Trumped stopped in Baton Rouge for a get-out-the-vote rally for fellow Republican John Kennedy. Kennedy faces Democrat Foster Campbell in Saturday's run-off election to fill the U.S. Senate seat longtime Sen. David Vitter is vacating after deciding not to seek reelection.
"We need you to go to the polls and send John Kennedy to the United States Senate, and that's why I'm down here. He's a great guy," Trump said to the enthusiastic crowd at a Dow Chemical hangar.
Trump told those in attendance that Kennedy would help him enact his agenda.
"Includes protecting the Second Amendment, repealing and replacing Obamacare, securing our Southern border - we'll build the wall, that's true - we're going to build the wall. Well, if John's not there maybe we can't build the wall. Now I know you're going to come out," Trump said as the crowd chanted, "build that wall, build that wall."

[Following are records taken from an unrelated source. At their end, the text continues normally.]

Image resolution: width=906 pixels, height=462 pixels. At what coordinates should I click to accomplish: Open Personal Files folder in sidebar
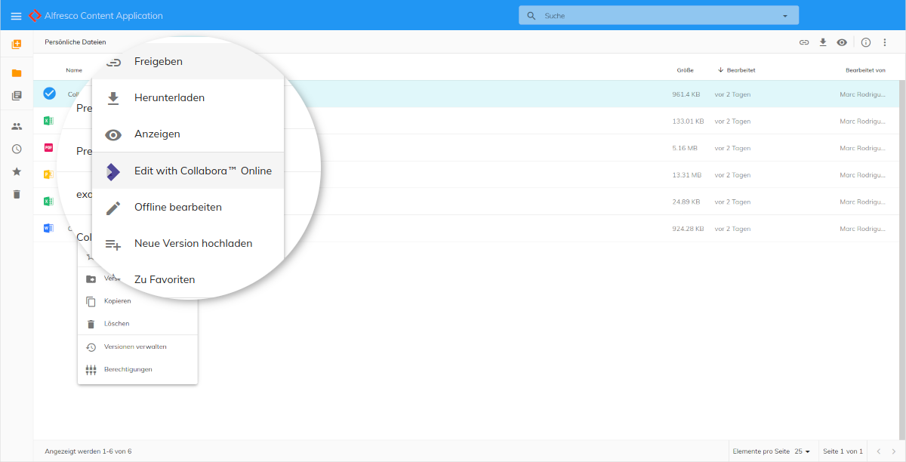click(17, 73)
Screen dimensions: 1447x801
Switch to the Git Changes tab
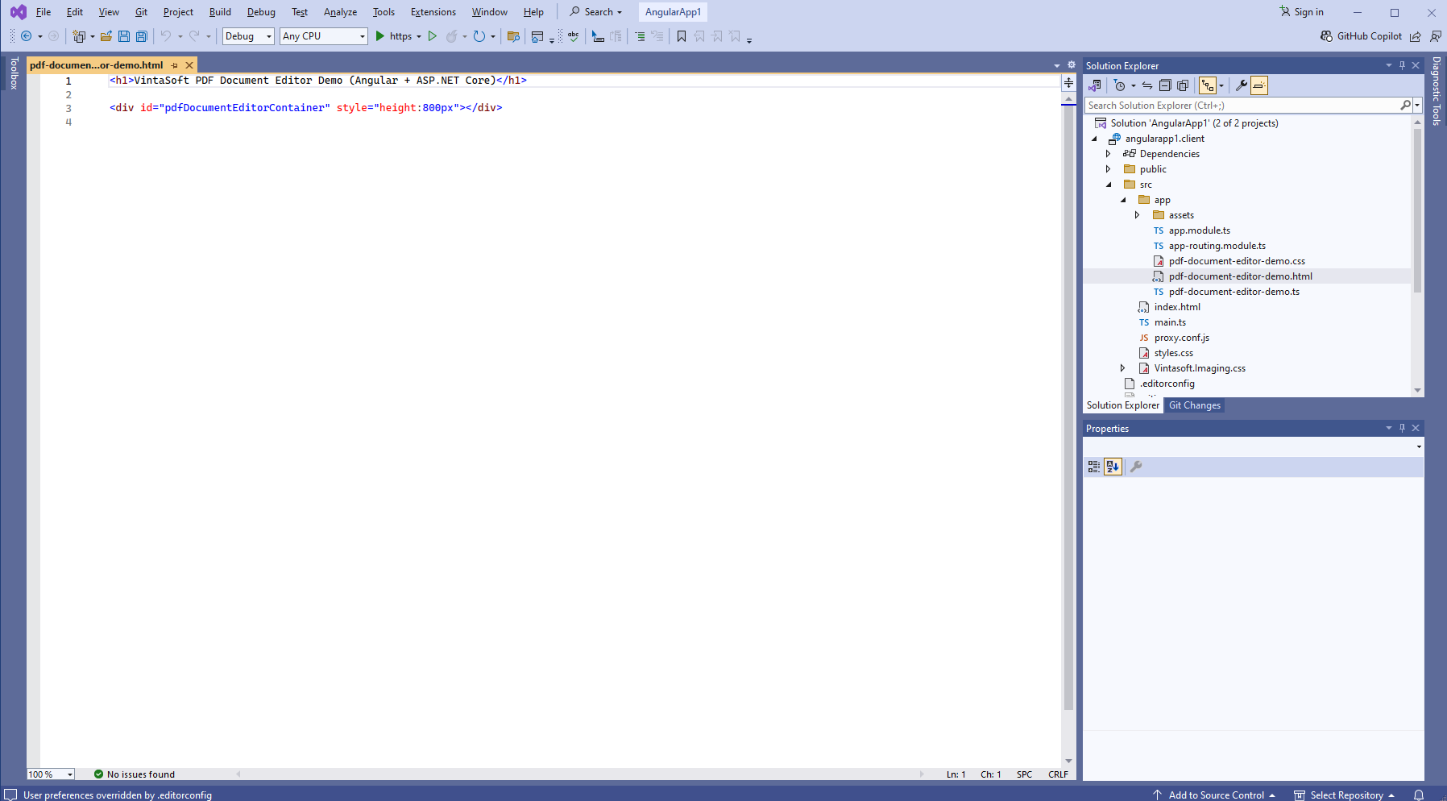[x=1194, y=405]
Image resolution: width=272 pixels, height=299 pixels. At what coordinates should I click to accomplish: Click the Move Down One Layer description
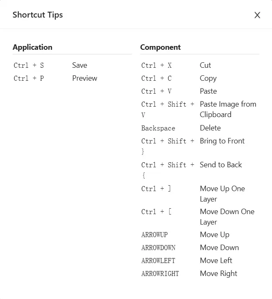[x=227, y=217]
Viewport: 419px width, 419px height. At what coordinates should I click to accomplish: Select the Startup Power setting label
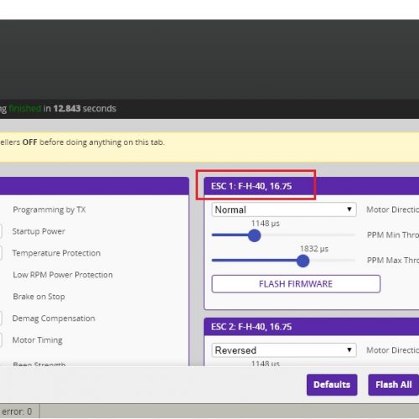(39, 231)
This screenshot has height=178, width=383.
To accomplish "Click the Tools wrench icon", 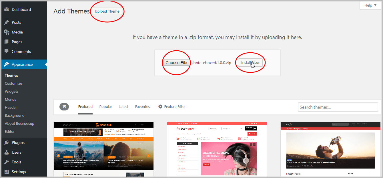I will [7, 162].
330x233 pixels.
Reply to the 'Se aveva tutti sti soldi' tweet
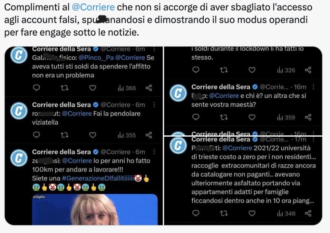click(36, 88)
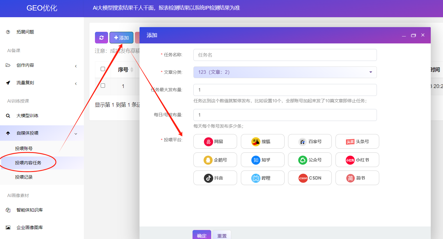The height and width of the screenshot is (239, 443).
Task: Select the 头条号 platform
Action: coord(357,141)
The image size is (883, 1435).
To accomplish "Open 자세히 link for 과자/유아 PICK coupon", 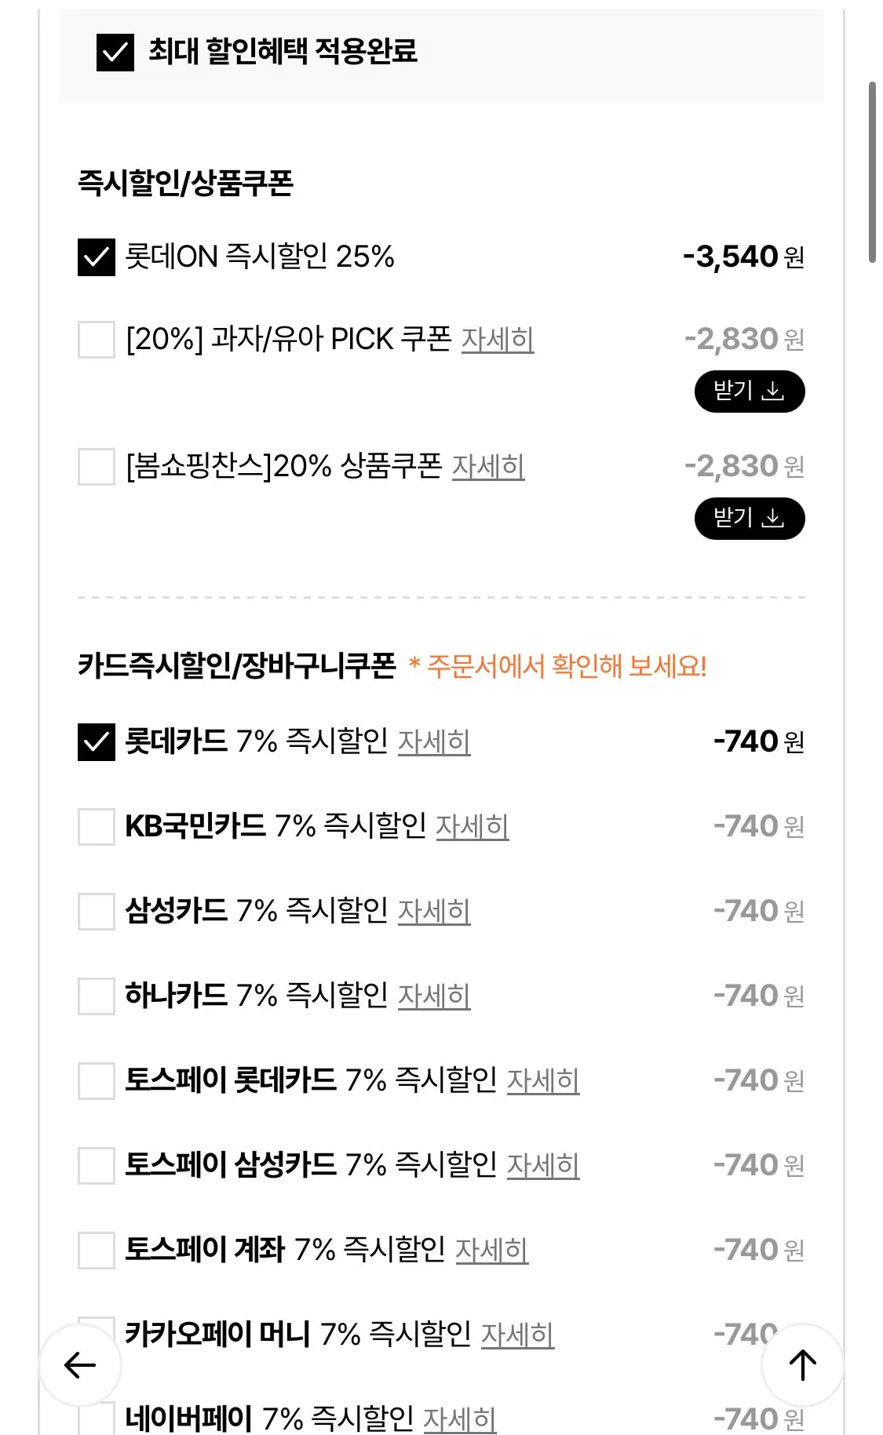I will coord(497,340).
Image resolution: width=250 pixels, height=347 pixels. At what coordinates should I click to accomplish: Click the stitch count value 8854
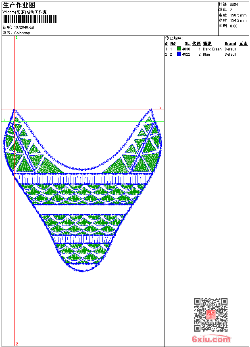[x=234, y=4]
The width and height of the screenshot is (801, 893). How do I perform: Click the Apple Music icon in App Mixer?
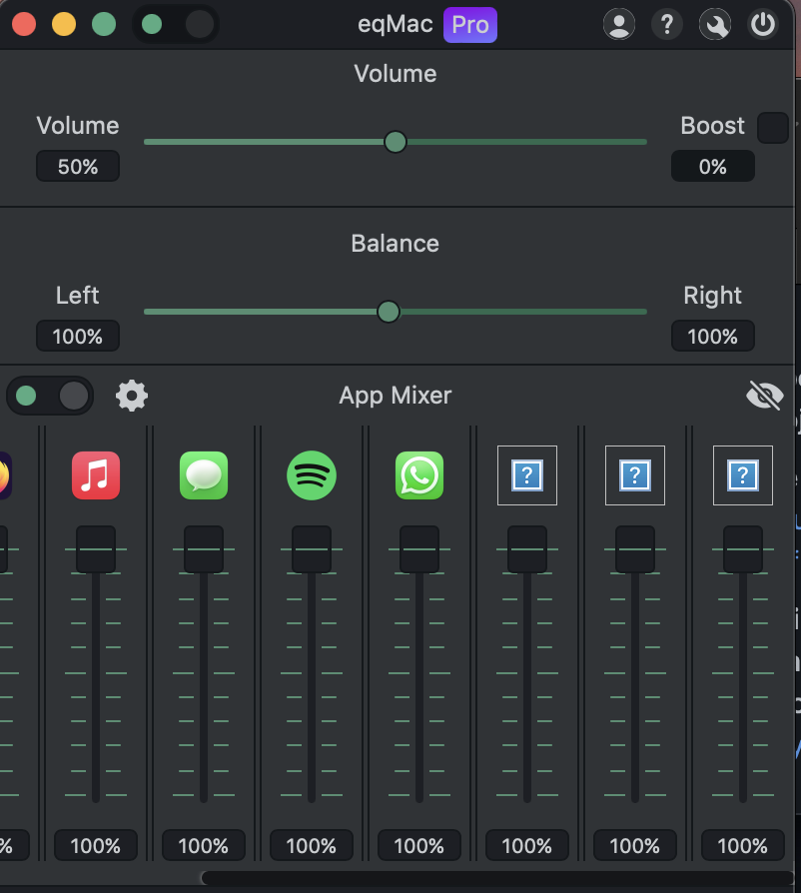pos(95,475)
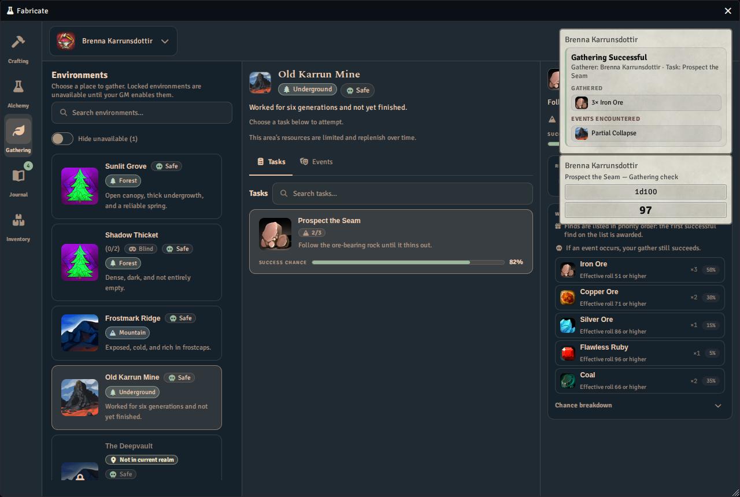Switch to the Events tab
Screen dimensions: 740x497
click(316, 162)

"I can't believe this. I mean last weekend Vice President-Elect Pence was here, now President-Elect Donald Trump. This is way above my pay-grade folks," said Kennedy onstage.
Campbell tried to get in front of the Trump publicity machine by calling a morning news conference Friday morning before Trump's afternoon arrival.
"It show his campaign is close, this is close, it's not like they would like you to believe. Mr. Kennedy, it's close or he wouldn't have Mr. Trump here," Campbell said.
Recent polls show Kennedy well ahead of Campbell, but Campbell believes his campaign as reached thousands of voters, and he said if his supporters turn out he can win.
"I think Mr. Trump is very popular in Louisiana so they asked him to come down to make sure they win. We've been working hard, nobody's knocked on 350,000 doors ever in the history of the state of Louisiana, we've had young people from all over America coming here working very hard, committed to trying to help us win," said Campbell.
"For Foster Campbell and any Democrat running for statewide office, it's always an uphill climb, having the President-Elect Trump come doesn't help him because it motivates voters for his opponents," said FOX 8 political analyst Mike Sherman.
Republicans already control the U.S. Senate.
"For Democrats clinging to one last hope to narrow that gap, 51-49, versus 52-48, Foster Campbell is their last hope," Sherman added.
Campbell has the support of Louisiana's Democratic Gov. John Bel Edwards, but he said his national party failed to step up to assist him for the runoff.
"The state democratic party has helped, the national democratic party has not helped and it's a shame, but we didn't their help. If we would have needed it we would have been in trouble," said Campbell.
And on the eve of the election, Kennedy had the president-elect sounding themes that are important to many Louisiana voters.
"We've lost our great jobs and you know this is going to be a big part because you're the energy business more than most places (cheers) and we're going to see refineries and we're going to see pipelines, so get out there and vote," Trump said.